“那就让王爷跟着小姐忙咱们药房的事儿呗!现在药房遍布多个城池,很快的就能遍布整个西疆。之后还得再整合,再涉及药材供应,这想一想就很了不得。只凭柏前一个人,奴婢觉得不行。”不是她不信任柏前,而是他根本就没做过这么大的,很容易出错。

“主意不错,可以商量。”听着,孟揽月点头,若是让白无夜插手,估计他也不会不乐意。

流香轻笑,一边将菜夹到餐盘里,送到孟揽月面前。

“你联系一下柏前,让他回来一趟。”将瓷盅还给流香,孟揽月开始吃饭。

“好。”流香痛快的答应。

“怎么,许久没见着他,你也想念了吧?正好,这回来让你们见一见,也不用说我这个师父残忍无情了。”笑看着她,果然看到她脸红。

填饱了肚子,孟揽月这才慢悠悠的下床。流香将东西收拾好放在一边,又将孟揽月需要穿的衣服拿了过来。

“最近这府里十分清净,便是护卫我也没瞧见几个。是他们故意躲着我,还是真的都不在?”任流香给自己穿衣服,她现在真的懒得动弹。

流香不禁笑,“奴婢倒是总看见他们,想来是他们不想惹小姐你厌烦,所以躲起来了。”

“又何必如此,王府里不能没有护卫我又不是不知道。故意营造出一种空旷的氛围来,反倒怪怪的。”都看不见他们,偶尔能瞧见个小厮,当真是清净。

“还不是王爷担心小姐心烦,其实也是好事。若是他们经常出现,小姐肯定会烦躁的。”依据孟揽月现在的心性,流香觉得十分有可能。

“只要不带来什么不好的消息,随他们。”关键是这段时间过于安静了,安静的让她一时有些不适应。

“能有什么不好的消息?现在咱们西疆是最平静的。奴婢听说,大营里的将士闲的每天演练,有力气没处使。”这在以前,可是奢望。如今看来,大周就是万恶之源,解决了他们,所有人都平静了。

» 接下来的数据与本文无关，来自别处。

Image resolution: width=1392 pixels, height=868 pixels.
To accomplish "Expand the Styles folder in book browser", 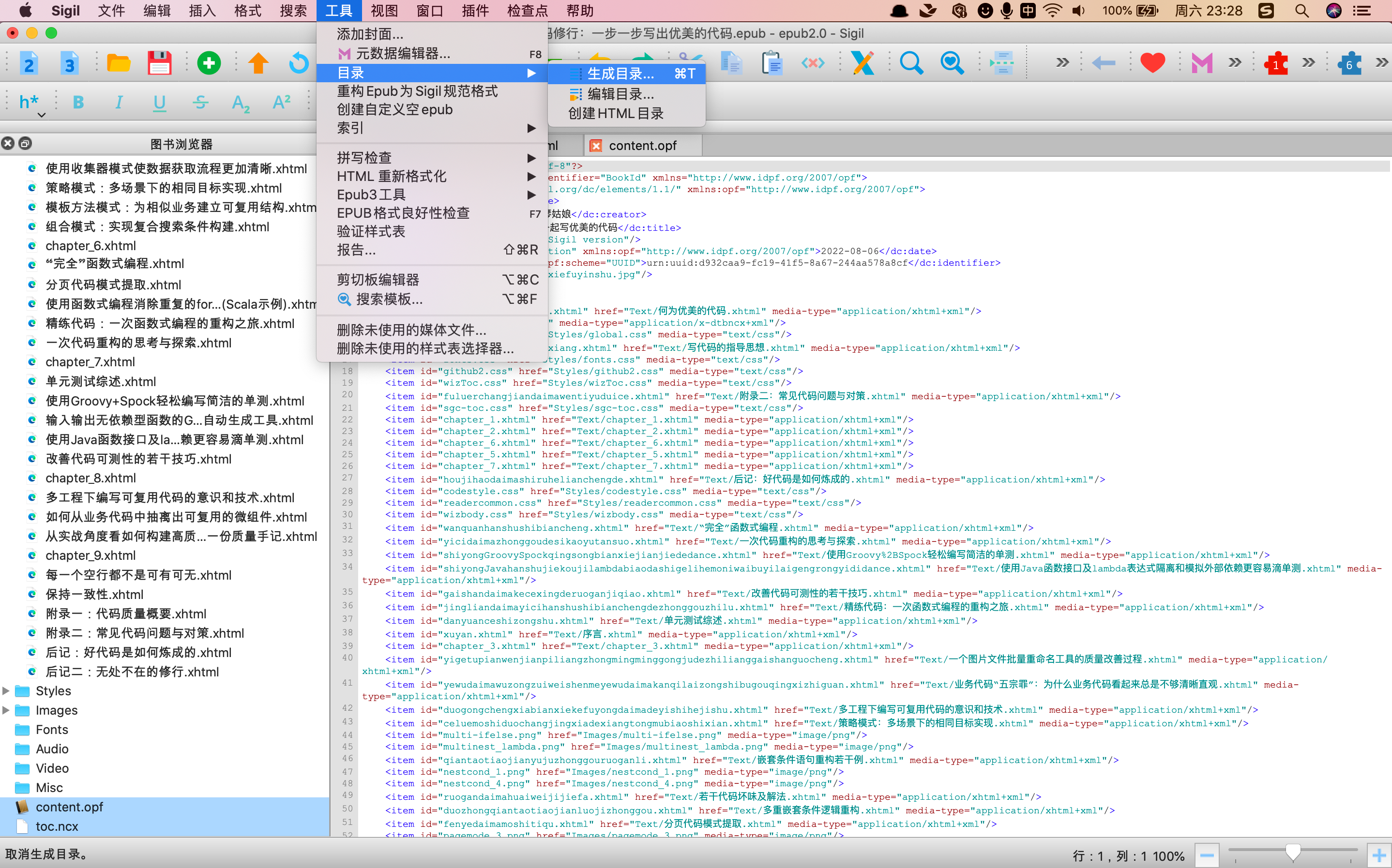I will [6, 690].
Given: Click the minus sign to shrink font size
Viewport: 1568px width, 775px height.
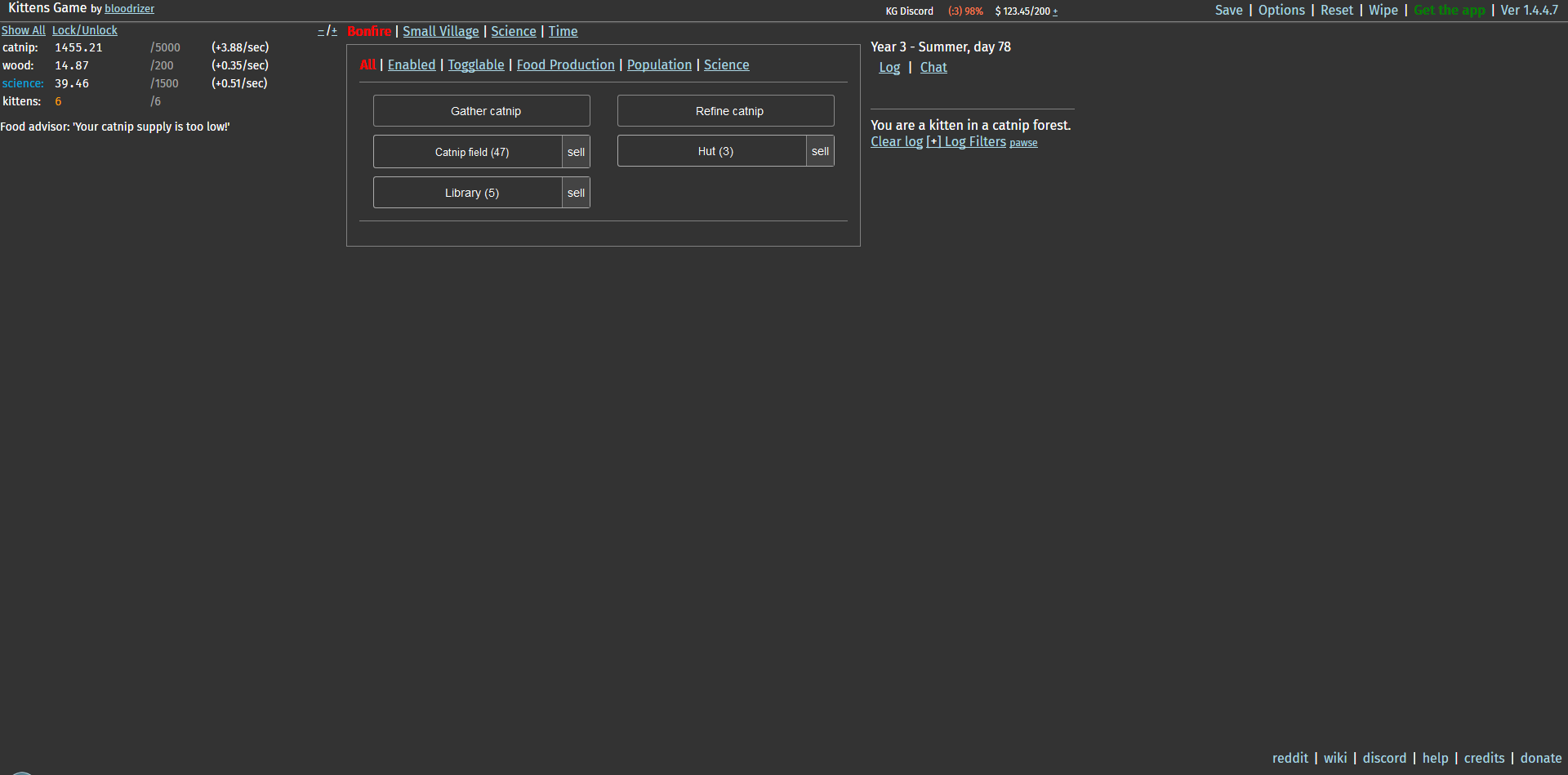Looking at the screenshot, I should point(321,31).
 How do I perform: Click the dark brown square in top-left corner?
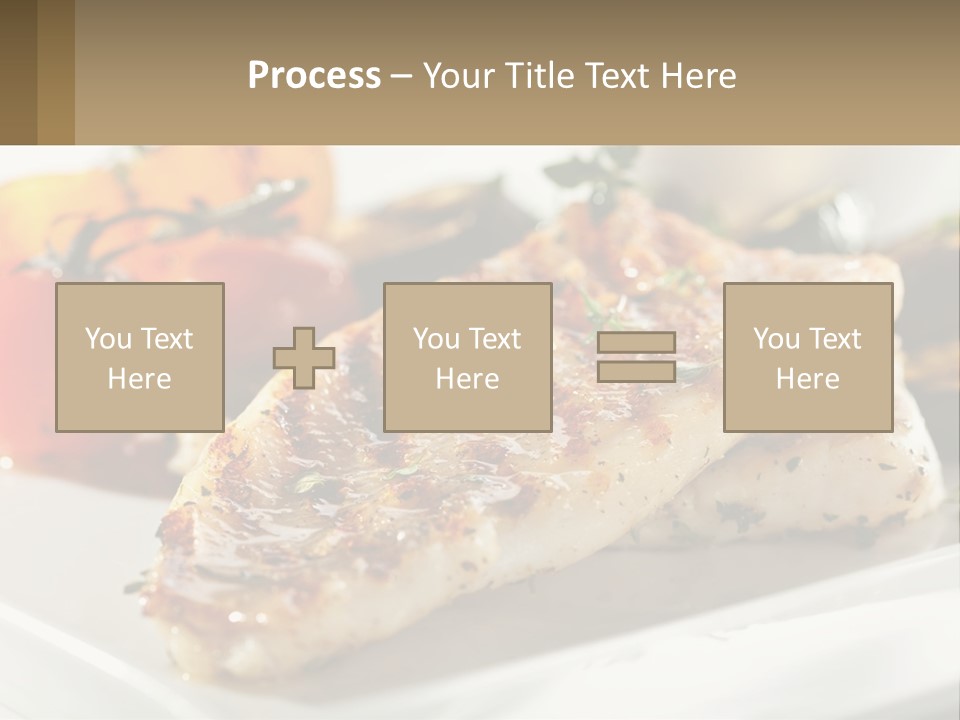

笑,孟揽月倒是希望能一直如此,只要高斐安分,他们就能一直和平共处。

接近晌午时,雨势才小了许多,白无夜也回来了。

袍摆尽湿,锦靴上也都是泥水,回来后他便去换衣服了。

听得到他的动静,坐在窗边吃水果的人不禁笑,做起一件事来,还真的挺认真。

换了干净的衣服,白无夜走进卧室,看着那盯着自己笑眯眯的人,他不禁弯起薄唇,“放心吧,你的药苗没有任何问题。”

“五王爷在那儿盯了一个上午,就得出这个结论了?”依孟揽月看,他也是无聊的要爆炸了。

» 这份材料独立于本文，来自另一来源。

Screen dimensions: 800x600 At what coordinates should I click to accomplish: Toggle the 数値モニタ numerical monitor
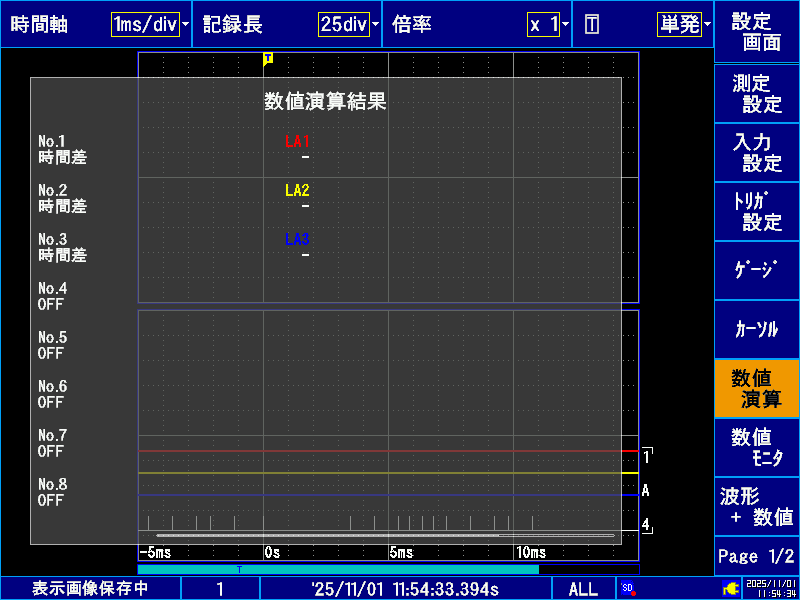coord(757,447)
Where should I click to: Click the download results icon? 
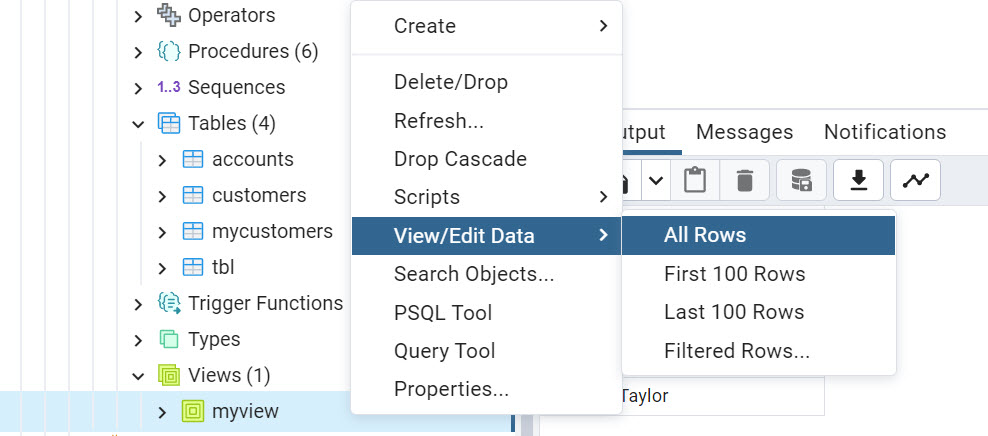click(x=858, y=180)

“不是担心会被淹么,自是得看着。”旋身坐下,他一副皆是听你所言的语气。

点点头,“五王爷做得好。”给个赞赏,他果然一副满意的模样。

转身坐在他腿上,孟揽月拿起两个葡萄,在白无夜的视线中,塞进了自己嘴里。

漆黑的眸子载着若有似无的无言以对,还以为她特意坐到自己腿上是为了给他吃呢。

盯着他笑,孟揽月用眼睛示意别着急。

蓦地把葡萄皮吐出来,然后往他嘴里塞,她等着干这事儿呢。

身体向后躲避,不过软榻总共就那么大的地方,躲无可躲。

成功的把葡萄皮塞进他嘴里,孟揽月乐得不行,他也有今天!

无可奈何,白无夜抬手把嘴里的葡萄皮拿出来扔到盘子里,又将唇上她的口水和葡萄汁擦掉,看的孟揽月更开心了。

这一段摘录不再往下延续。